There's another reason I'm sure. It's because Terraria is so full of stuff and things and all sorts that there's not really a reason to dig down that far. It's about your lateral movement rather than your vertical. It's about leaving whatever hovel you've created and heading out into the great beyond - because you know whatever you find, it's going to be interesting.
So I don't know that Terraria has a bottom, because I've been busy. I've been investigating meteor crashes. I've been exploring dungeons. I've been clearing away the corruption. I'll find that bottom, somewhere. I'll get round to it. But right now? Right now I'm having way too much fun in the places between here and there. Did I tell you about the time I stumbled upon an underground jungle? Good times, man, good times.
To grasp ineptly at the genre of nearest fit, Terraria is a 2D platformer. But it's also a building game, a farming simulator, an RPG and a co-op adventure game. It's been likened to Minecraft, but while they're both games that, at the fundamentals, are about digging blocks and building blocks, they're really not all that similar. The similarities are derived from the fact that they've both been massively popular.
Sure, you're digging, mining for ores and treasures that you can then use above ground to create magnificent constructions, but in Terraria that's just a starting point, somewhere to launch yourself off of, and into the rest of it all. There's not the depth of Minecraft here, the underlying sense of world and place, but that doesn't matter. You'll be far to distracted by every other thing to ever worry about that.
Above ground you've got the slimes. They're annoying but not really all that dangerous, unless you get swarmed. Then, as you dig down, the background will shift from brown dirt to darker brown dirt, and skeletons, giant worms and bats begin to appear. Deeper still, where the walls turn to ash and lava, you've got the fire imps, the bone serpents, the demons. And that's just when you head straight down.

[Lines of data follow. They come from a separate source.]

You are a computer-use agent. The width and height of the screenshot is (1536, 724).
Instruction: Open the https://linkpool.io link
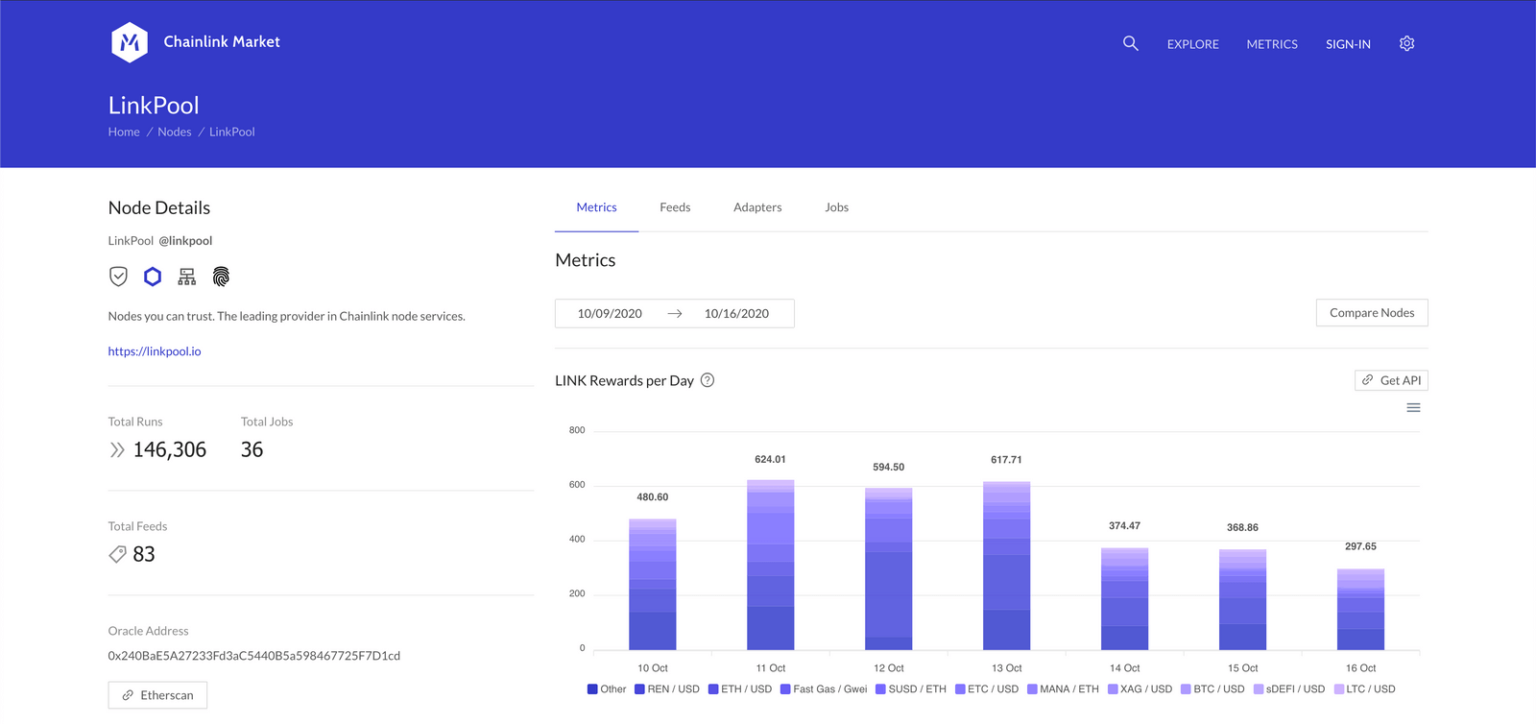click(x=154, y=351)
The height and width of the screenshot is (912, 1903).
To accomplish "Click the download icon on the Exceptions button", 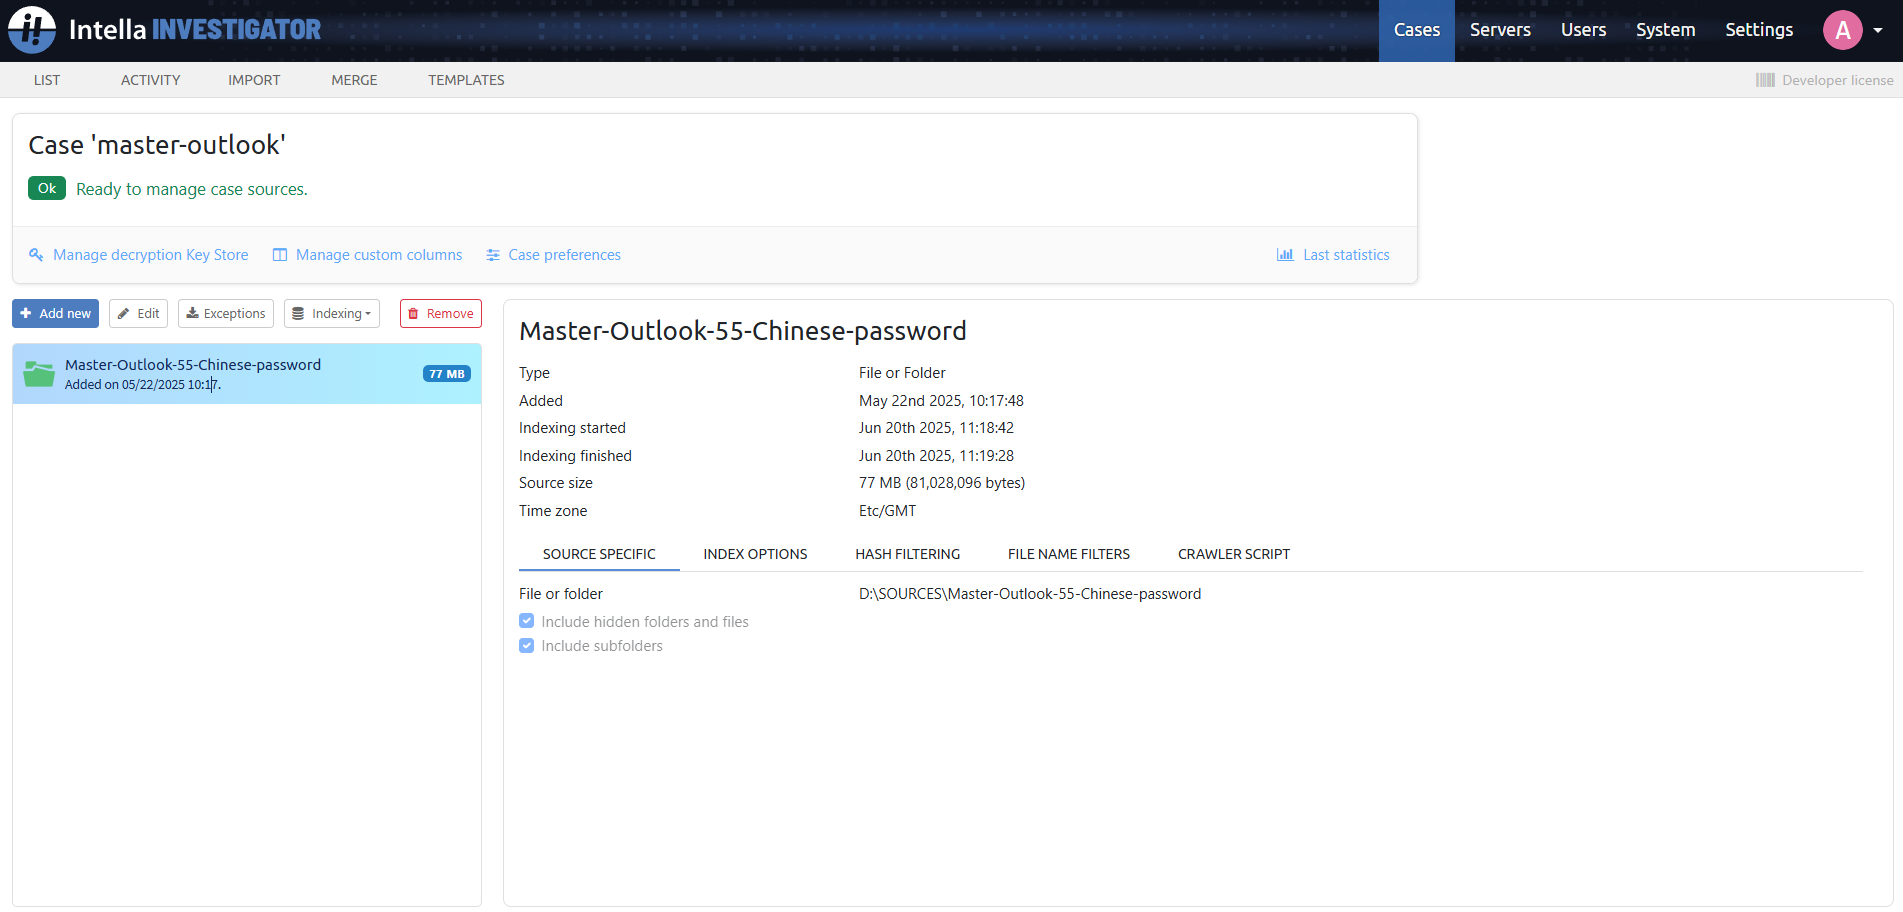I will [193, 313].
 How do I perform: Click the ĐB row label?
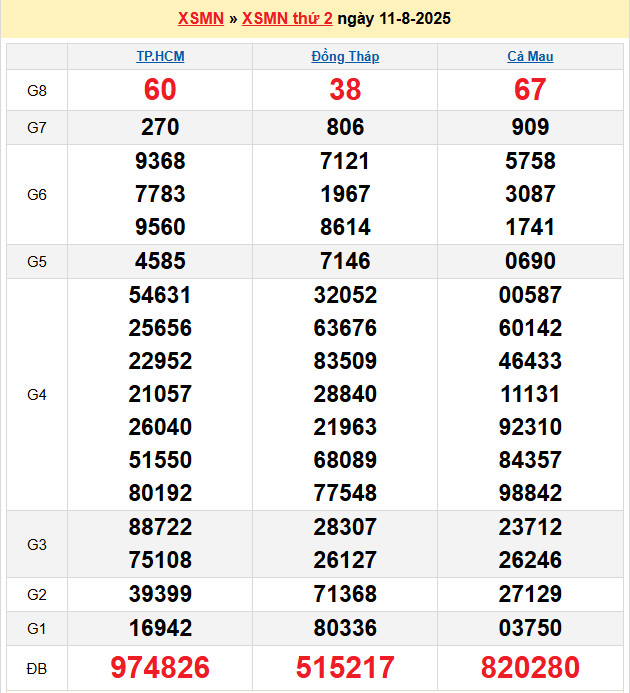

Terraria has literal vertical difficulty. The further down you go, the more dangerous it gets. You can potter around in the first layer of the world all you want, but, in the tradition of the rogue-like, the deeper you go, the better the loot. Sure, you can hang out in the safe dirt layer, but you'll be stuck with copper ore, and you're unlikely to find any treasure chests. If you're going to range, might as well range far, right?
The world has spots of corruption all over the place that have their own monsters. Underground Jungles, Floating Islands, Dungeons, they've all got monsters that only show up when you enter their borders. Head in any one direction long enough, and you're going to find something that isn't a slime. And then you've got night, which brings the undead.
So no, you can't really potter around in just the one area. The further you get away from that safe spot where you've made your house, the more dangerous things are going to get, but, conversely, the better things will end up for you if you survive it. Each of these areas has unique items for you to find. Each with their own desirable effects. A breathing reed that lets you breathe underwater so long as the top of the reed is above the waterline. A cloud in a bottle that lets you double jump. A hook that you can strap to some chains to turn into a grapple.
I suppose, if you were properly scared of the outside world, you could just stay inside your house the whole time and knit, or something. Except sometimes you might get a Blood Moon at night, which lets zombies break down doors. Or the Goblin Army might attack, with their teleporting wizards that will come in and turn your knitting into ugly-smelling ash with a lightning bolt. Or hell, maybe a meteor will land on your house. Better to stay underground, where it's dangerous - just, y'know, less dangerous than up there.